## [Task item]
Copy out the items word for word from the line that holds "Identify the location of y-tick-label: 10." through the end of the items, both ends included, leaving out the pictures.

## [Records supplied]
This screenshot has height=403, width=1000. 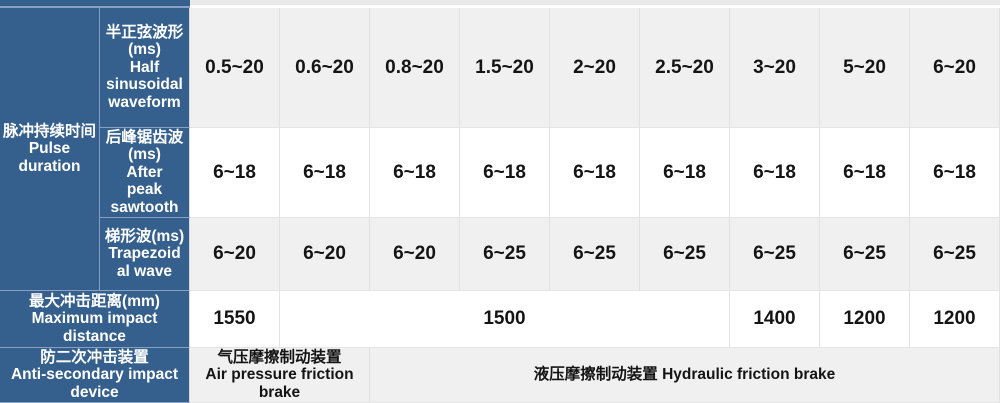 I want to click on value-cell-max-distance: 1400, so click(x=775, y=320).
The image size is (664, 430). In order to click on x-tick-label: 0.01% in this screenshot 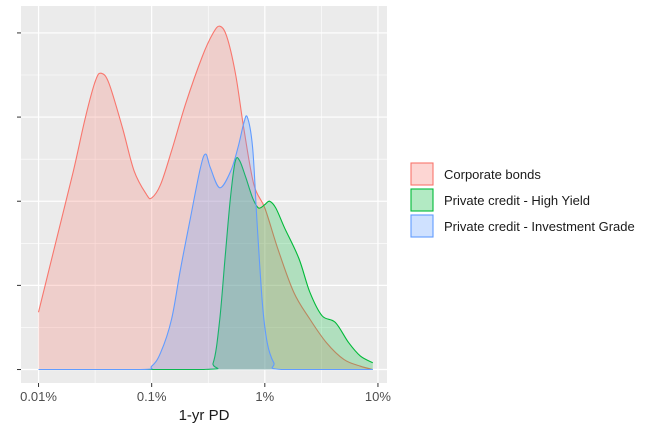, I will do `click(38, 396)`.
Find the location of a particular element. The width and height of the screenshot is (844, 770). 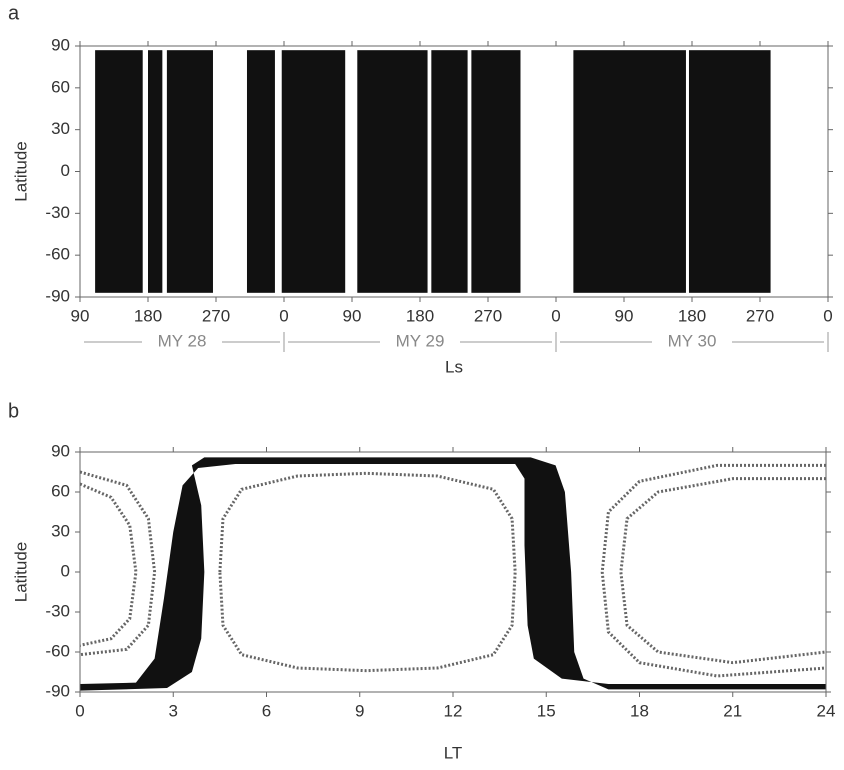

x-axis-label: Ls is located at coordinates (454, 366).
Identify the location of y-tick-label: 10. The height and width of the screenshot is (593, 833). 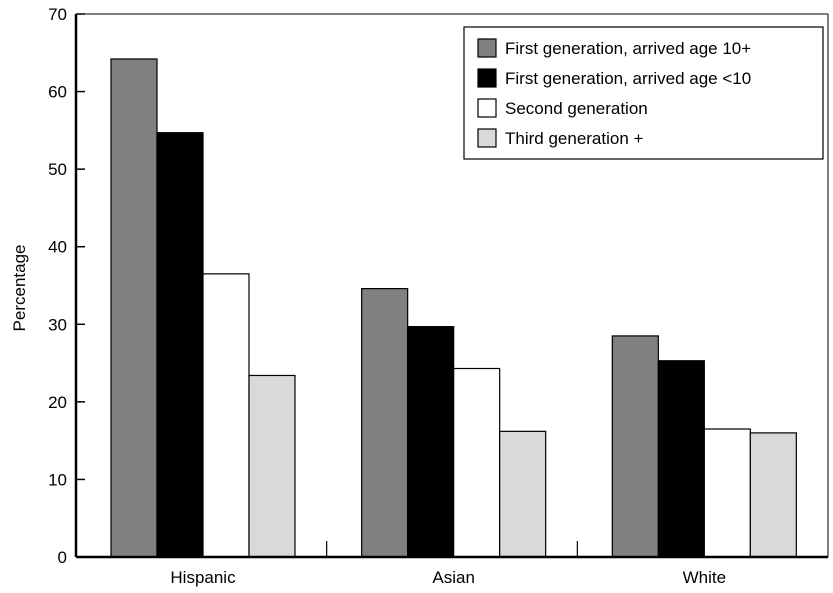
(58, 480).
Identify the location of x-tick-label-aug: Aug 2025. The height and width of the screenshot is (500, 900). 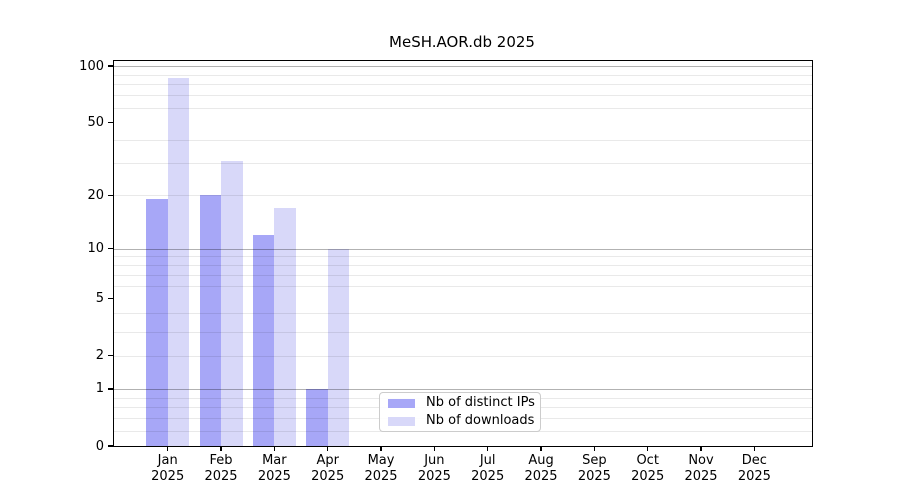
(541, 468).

## [Your solution]
Identify the location of y-tick-label: 10. The height and width of the screenshot is (593, 833). 
(58, 480).
Identify the location of x-tick-label-aug: Aug 2025. The height and width of the screenshot is (500, 900). 
(541, 468).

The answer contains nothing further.